Excerpts from a dataset:
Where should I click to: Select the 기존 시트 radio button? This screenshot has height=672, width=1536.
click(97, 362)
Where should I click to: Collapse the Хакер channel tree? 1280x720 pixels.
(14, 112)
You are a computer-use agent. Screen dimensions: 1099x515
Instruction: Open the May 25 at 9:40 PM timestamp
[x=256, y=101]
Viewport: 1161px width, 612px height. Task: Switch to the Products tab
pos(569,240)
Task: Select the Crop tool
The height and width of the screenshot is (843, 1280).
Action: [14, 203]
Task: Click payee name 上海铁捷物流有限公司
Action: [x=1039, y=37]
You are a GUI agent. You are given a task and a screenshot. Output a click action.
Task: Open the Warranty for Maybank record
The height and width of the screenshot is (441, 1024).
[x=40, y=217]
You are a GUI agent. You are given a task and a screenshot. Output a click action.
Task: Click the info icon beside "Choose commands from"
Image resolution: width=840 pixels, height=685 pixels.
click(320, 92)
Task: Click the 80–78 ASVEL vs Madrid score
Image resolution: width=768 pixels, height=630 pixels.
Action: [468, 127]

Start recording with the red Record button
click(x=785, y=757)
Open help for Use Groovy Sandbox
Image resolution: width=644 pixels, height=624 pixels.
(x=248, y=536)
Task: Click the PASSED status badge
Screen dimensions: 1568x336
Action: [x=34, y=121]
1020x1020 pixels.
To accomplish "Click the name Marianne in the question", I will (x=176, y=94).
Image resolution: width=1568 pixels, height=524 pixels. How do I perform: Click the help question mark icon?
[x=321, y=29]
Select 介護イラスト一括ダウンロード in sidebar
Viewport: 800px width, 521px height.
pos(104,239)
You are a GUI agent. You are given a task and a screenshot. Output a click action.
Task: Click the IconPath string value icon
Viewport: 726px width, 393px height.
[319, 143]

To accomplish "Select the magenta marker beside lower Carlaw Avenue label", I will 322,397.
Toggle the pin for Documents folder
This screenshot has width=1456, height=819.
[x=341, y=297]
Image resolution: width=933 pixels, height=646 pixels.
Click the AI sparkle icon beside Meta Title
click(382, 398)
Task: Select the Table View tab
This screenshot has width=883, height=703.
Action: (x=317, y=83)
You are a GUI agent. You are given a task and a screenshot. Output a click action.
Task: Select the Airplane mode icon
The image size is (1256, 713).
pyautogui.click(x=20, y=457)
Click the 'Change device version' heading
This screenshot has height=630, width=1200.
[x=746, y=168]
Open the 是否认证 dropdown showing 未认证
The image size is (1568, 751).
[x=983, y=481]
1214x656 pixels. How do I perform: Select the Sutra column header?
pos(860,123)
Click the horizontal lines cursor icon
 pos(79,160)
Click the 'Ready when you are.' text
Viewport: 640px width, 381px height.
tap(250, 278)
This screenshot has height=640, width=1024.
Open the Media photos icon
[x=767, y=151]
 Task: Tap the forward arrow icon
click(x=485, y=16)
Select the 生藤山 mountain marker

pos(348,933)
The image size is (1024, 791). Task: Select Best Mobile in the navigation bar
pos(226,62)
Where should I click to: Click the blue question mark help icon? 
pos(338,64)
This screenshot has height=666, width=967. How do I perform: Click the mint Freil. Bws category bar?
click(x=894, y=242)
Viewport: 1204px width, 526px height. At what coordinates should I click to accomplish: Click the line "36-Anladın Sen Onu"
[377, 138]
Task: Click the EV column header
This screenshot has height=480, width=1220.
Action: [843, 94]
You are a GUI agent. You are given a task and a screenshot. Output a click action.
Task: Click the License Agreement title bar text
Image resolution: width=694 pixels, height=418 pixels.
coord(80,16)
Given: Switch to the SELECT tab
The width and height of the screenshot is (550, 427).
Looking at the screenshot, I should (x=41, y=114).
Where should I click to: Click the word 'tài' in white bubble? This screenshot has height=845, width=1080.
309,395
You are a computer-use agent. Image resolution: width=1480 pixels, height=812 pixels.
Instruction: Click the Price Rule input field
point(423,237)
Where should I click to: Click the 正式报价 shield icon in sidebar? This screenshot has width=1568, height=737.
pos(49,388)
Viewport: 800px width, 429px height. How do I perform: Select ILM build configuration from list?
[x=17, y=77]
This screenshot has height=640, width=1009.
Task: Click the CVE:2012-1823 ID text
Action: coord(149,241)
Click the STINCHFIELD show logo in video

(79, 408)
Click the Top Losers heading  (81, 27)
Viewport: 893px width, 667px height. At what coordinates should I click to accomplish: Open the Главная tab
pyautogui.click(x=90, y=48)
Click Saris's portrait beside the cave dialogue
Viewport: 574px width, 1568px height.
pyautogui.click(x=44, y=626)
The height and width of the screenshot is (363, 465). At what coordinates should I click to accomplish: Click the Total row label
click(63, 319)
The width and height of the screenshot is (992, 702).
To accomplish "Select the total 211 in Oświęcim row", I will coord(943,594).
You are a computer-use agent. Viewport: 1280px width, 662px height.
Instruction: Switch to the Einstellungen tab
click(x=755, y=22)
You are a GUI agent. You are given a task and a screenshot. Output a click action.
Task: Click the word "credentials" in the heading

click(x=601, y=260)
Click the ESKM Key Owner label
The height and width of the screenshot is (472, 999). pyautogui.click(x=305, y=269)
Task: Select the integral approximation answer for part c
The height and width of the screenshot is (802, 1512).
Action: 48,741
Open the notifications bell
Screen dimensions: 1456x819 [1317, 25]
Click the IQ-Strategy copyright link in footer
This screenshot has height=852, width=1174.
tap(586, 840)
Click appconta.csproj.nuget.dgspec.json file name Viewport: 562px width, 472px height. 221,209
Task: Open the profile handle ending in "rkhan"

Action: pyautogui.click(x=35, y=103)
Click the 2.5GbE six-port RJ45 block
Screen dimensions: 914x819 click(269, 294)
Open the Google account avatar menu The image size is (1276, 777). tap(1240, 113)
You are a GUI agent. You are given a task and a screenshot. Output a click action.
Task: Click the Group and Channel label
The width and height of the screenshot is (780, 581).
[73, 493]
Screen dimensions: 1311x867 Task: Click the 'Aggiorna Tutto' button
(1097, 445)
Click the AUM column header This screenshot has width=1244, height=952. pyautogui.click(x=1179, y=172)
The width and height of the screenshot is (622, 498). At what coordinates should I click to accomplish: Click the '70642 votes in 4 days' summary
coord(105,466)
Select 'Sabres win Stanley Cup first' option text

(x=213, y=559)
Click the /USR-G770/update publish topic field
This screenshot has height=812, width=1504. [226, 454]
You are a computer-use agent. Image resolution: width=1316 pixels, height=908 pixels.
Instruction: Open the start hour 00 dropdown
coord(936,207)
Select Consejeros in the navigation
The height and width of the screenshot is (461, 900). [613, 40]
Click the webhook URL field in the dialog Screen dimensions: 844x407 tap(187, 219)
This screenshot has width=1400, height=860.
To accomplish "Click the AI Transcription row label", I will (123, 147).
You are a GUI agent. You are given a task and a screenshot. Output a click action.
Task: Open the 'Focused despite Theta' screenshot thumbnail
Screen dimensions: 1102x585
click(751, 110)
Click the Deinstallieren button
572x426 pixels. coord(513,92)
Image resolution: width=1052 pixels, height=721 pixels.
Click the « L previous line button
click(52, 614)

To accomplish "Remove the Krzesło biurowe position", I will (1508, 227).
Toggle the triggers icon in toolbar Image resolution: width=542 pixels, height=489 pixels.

● **AIM OF THE TASK**
Only one stretch of the data above is needed. Restate it word for word, from the line containing "Instruction: Switch to the Einstellungen tab" through the line containing "Click the AUM", both ends included.

● **WRITTEN ANSWER**
Instruction: Switch to the Einstellungen tab
click(x=755, y=22)
You are a GUI agent. You are given a task and a screenshot. Output a click action.
Task: Click the word "credentials" in the heading

click(x=601, y=260)
Click the ESKM Key Owner label
The height and width of the screenshot is (472, 999). pyautogui.click(x=305, y=269)
Task: Select the integral approximation answer for part c
The height and width of the screenshot is (802, 1512).
Action: 48,741
Open the notifications bell
Screen dimensions: 1456x819 [1317, 25]
Click the IQ-Strategy copyright link in footer
This screenshot has height=852, width=1174.
tap(586, 840)
Click appconta.csproj.nuget.dgspec.json file name Viewport: 562px width, 472px height. 221,209
Task: Open the profile handle ending in "rkhan"

Action: pyautogui.click(x=35, y=103)
Click the 2.5GbE six-port RJ45 block
Screen dimensions: 914x819 click(269, 294)
Open the Google account avatar menu The image size is (1276, 777). tap(1240, 113)
You are a GUI agent. You are given a task and a screenshot. Output a click action.
Task: Click the Group and Channel label
The width and height of the screenshot is (780, 581).
[73, 493]
Screen dimensions: 1311x867 Task: Click the 'Aggiorna Tutto' button
(1097, 445)
Click the AUM column header This screenshot has width=1244, height=952. pyautogui.click(x=1179, y=172)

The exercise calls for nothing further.